In his former career as a lawyer, Doug Luebke was attending a Supreme Court hearing in Pierre, S.D., when he stumbled into a no-till club conference in the same hotel.
He was intrigued. “At the conference they were talking about earthworms and no-till farming,” recalls the Corsica, S.D., no-tiller.
Although he grew up on a farm, Luebke traded three button suits for bluejeans in the mid-80s for a lifestyle that was more conducive to family life. As a beginning no-tiller, Luebke wanted to absorb all he could. “The more involved you are the more opportunity there is to learn from others’ ideas and others’ thoughts,” says Luebke, the current president of the South Dakota No-Till Association.
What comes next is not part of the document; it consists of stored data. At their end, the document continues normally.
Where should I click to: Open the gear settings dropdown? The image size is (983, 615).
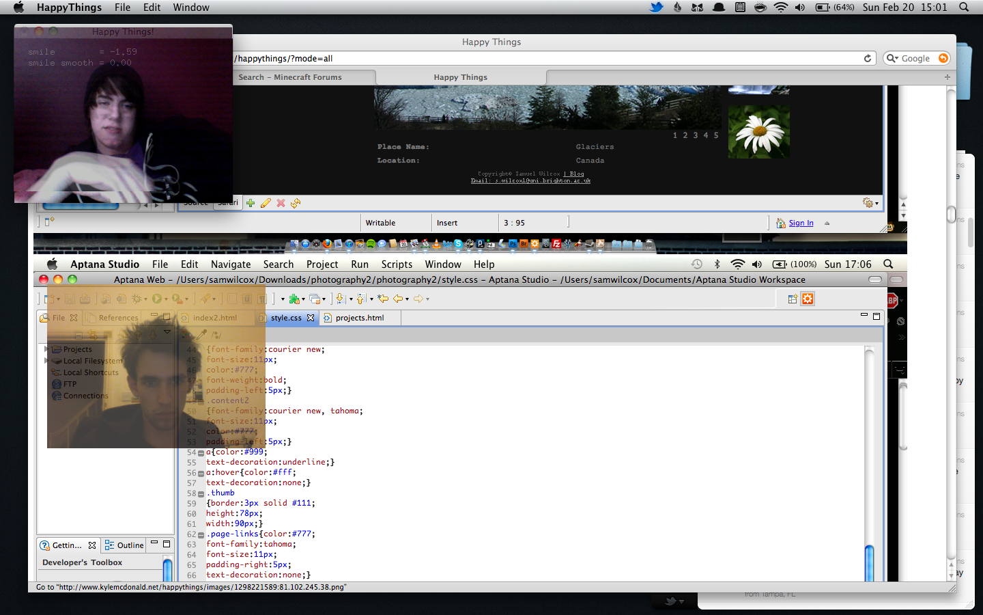click(870, 203)
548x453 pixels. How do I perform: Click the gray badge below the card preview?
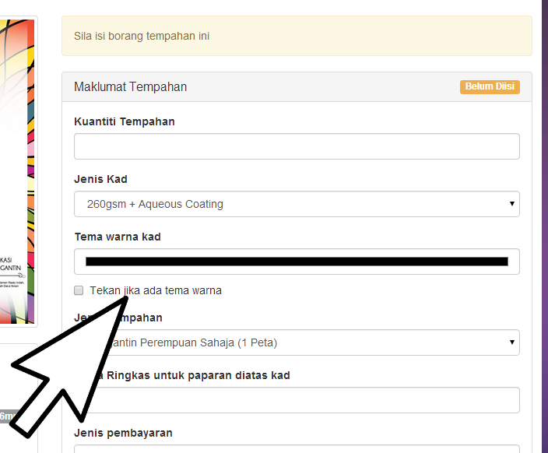[9, 416]
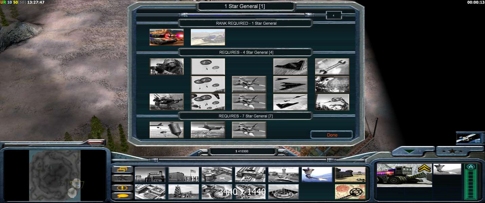Build the particle cannon structure
The height and width of the screenshot is (203, 485).
pos(316,174)
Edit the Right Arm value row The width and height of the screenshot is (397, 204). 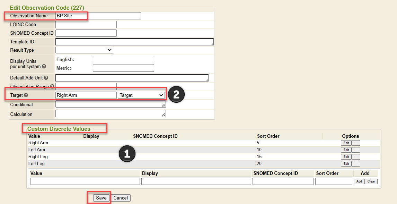346,143
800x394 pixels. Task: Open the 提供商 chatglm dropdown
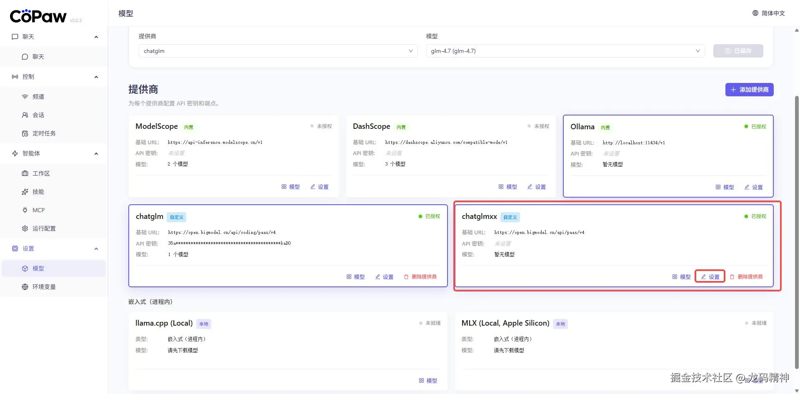click(x=278, y=51)
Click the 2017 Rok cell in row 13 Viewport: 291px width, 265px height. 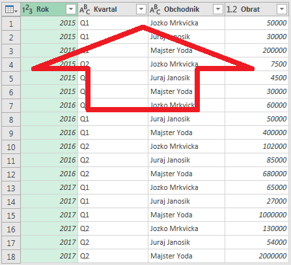tap(49, 187)
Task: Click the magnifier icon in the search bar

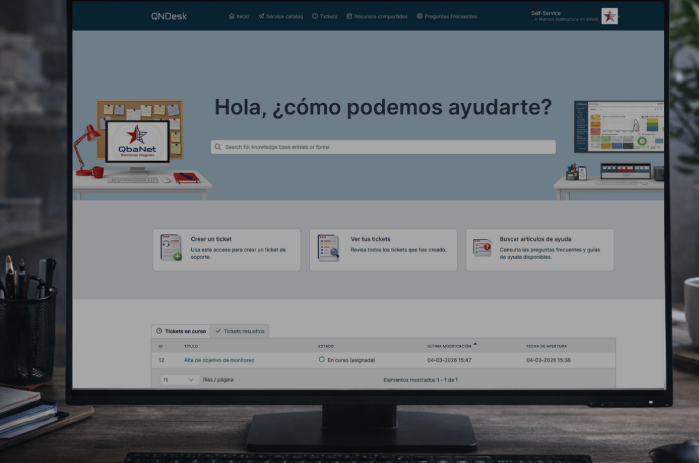Action: coord(217,146)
The organization’s goal is to offer valuable information to producers. The 75-member group holds field days as well as a winter workshop to share information.
Since the group didn’t want to keep their ideas available only locally, information is also accessible via the group’s web page at www.sdnotill.com. In the site’s “no-till cafe,” farmers talk shop over computer chips instead of over a cup of coffee. The on-line discussion topics have ranged from controlling badgers to growing buckwheat. Inquiries have come from as far away as Wiltshire in England.
Farther north, the Manitoba-North Dakota Zero Tillage Farmers Association also shares no-till ideas worldwide. Formed in 1982, a mid-winter meeting rotates across the border. During the evening rap sessions, small-group sessions range from sprayer technology to soils and fertility.